Under Minnesota law, public employees are compelled to associate with and speak through a state-designated labor union for collective bargaining and other related purposes. Under these so-called “exclusive representation” schemes, state-designated unions are recognized as public employees’ sole representative and have the exclusive right to speak on their behalf. Kathleen Uradnik is a professor of political science at St. Cloud State University in Minnesota, and she chose not to join her designated union, the Inter Faculty Organization (IFO). Professor Uradnik strongly opposes the union speaking on her behalf yet is still forced to accept the union as her representative.

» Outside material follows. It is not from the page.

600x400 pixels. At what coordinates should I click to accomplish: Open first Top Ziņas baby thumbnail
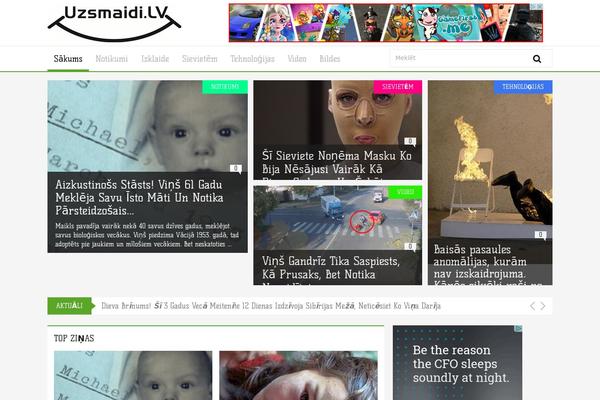pyautogui.click(x=133, y=376)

The Supreme Court recently recognized in Janus v. AFSCME that exclusive representation inflicts a “significant impingement on associational freedoms that would not be tolerated in other contexts.” After all, exclusive representation creates an unwelcome agency relationship between the union and dissenting nonmembers. The union is essentially granted a monopoly on all work-related expressive association, meaning employees can’t forgo union representation or choose another representative. And exclusive representative status means that any position the union takes during collective bargaining is imputed to all the bargaining unit employees, including those who disagree with its positions. Professor Uradnik opposes many positions the IFO has taken on issues involving “wages, hours, and conditions of employment,” “the cutting of academic programs,” and other matters involving job seniority. The IFO has even spoken out on controversial political matters, including issuing endorsements for public office and lobbying the state on various policy issues. And because unions with exclusive representative status negotiate one-size-fits-all contracts for all employees, they deny employees a chance to negotiate directly with their employer to develop contracts that fit their individual situations.

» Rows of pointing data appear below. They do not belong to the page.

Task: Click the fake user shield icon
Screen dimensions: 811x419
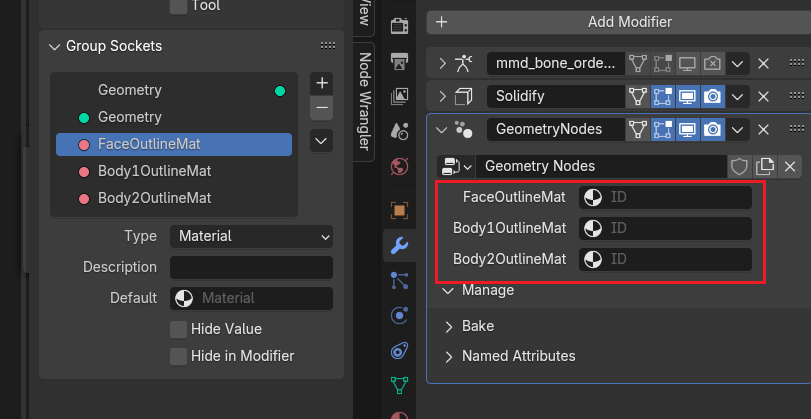Action: tap(740, 166)
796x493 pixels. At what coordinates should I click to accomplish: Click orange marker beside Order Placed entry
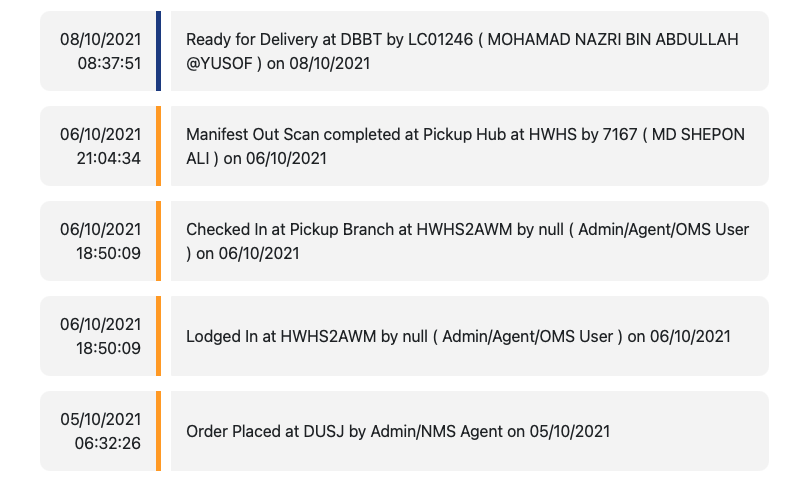tap(158, 431)
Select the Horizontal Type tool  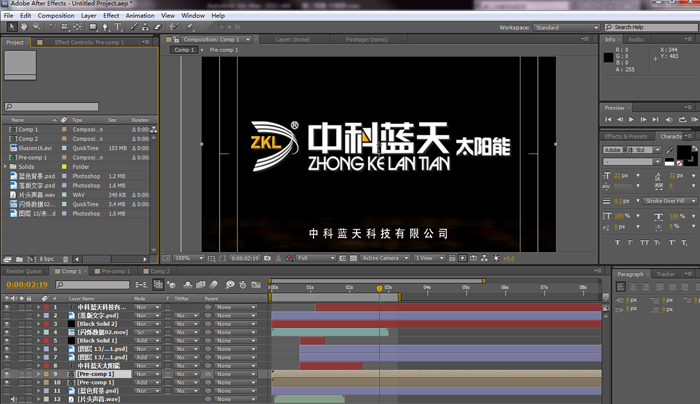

The Supreme Court has long recognized that freedom of association presupposes a freedom not to associate. Yet, in the labor context, the courts have been reluctant to subject public unions to any degree of constitutional scrutiny because of states’ purported interest in promoting “labor peace.” But whatever may have been the case in the early days of the labor movement, “labor peace” can now be achieved through means significantly less restrictive of associational freedoms. Exclusive representation simply can’t be justified by any state interest, let alone a compelling one, that might validate the serious impingements it imposes on dissenting nonmembers’ associational rights. Put plainly, there is no labor law exception to the First Amendment, and labor laws that violate constitutional principles must be held to heightened judicial scrutiny.

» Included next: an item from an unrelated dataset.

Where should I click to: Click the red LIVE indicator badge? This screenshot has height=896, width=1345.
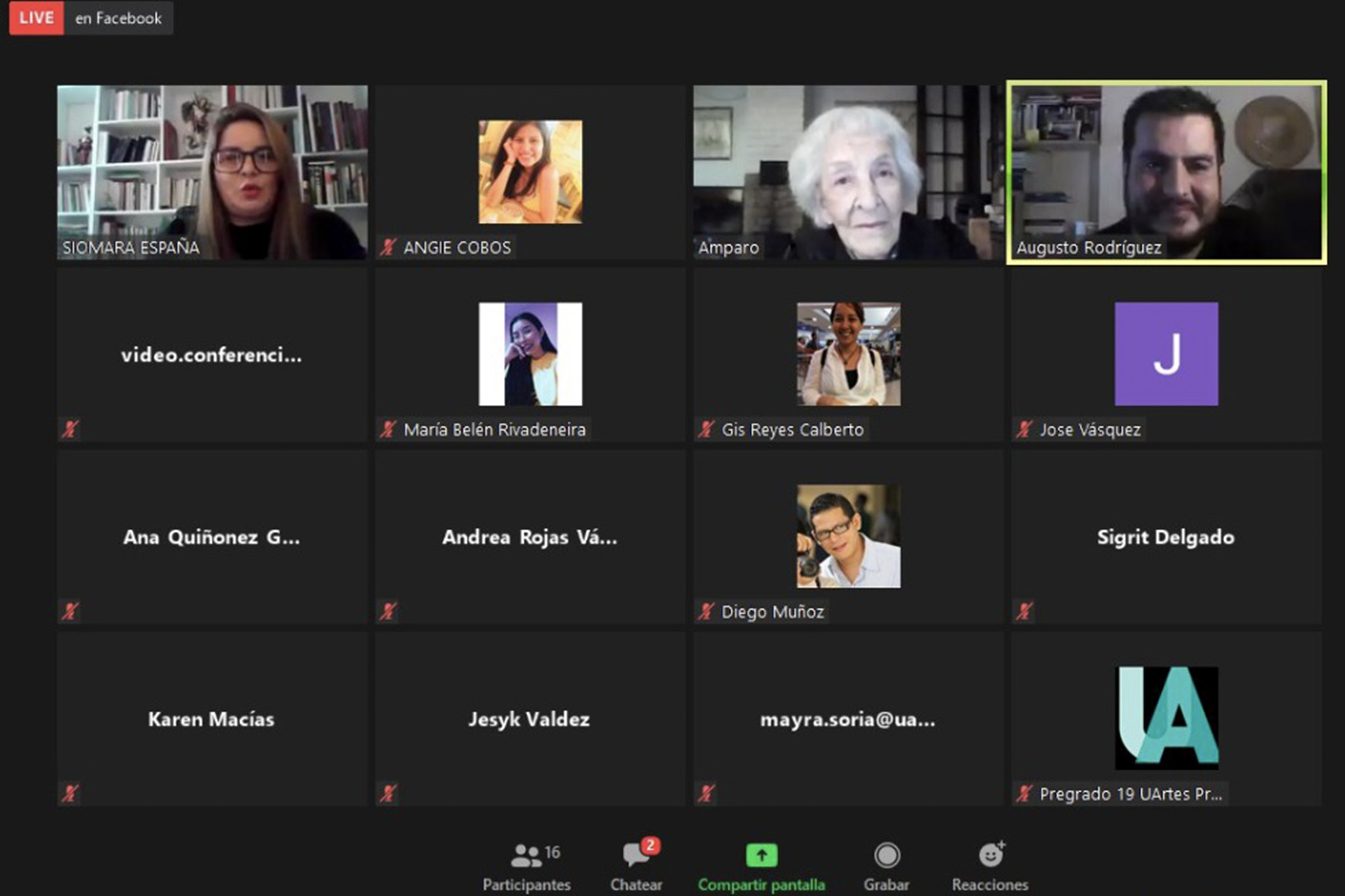(36, 18)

Professor Uradnik lost in the court of appeals. Now on petition to the Supreme Court, the Cato Institute and the Yankee Institute have filed a brief in support of Professor Uradnik’s petition, arguing that exclusive representation regimes like Minnesota’s are unconstitutional violations of union nonmembers’ associational and free speech rights. The Court has a chance to finally set the record straight by reaffirming associational rights in the labor context and clarify once and for all that public employees don’t leave their constitutional rights at the workplace door.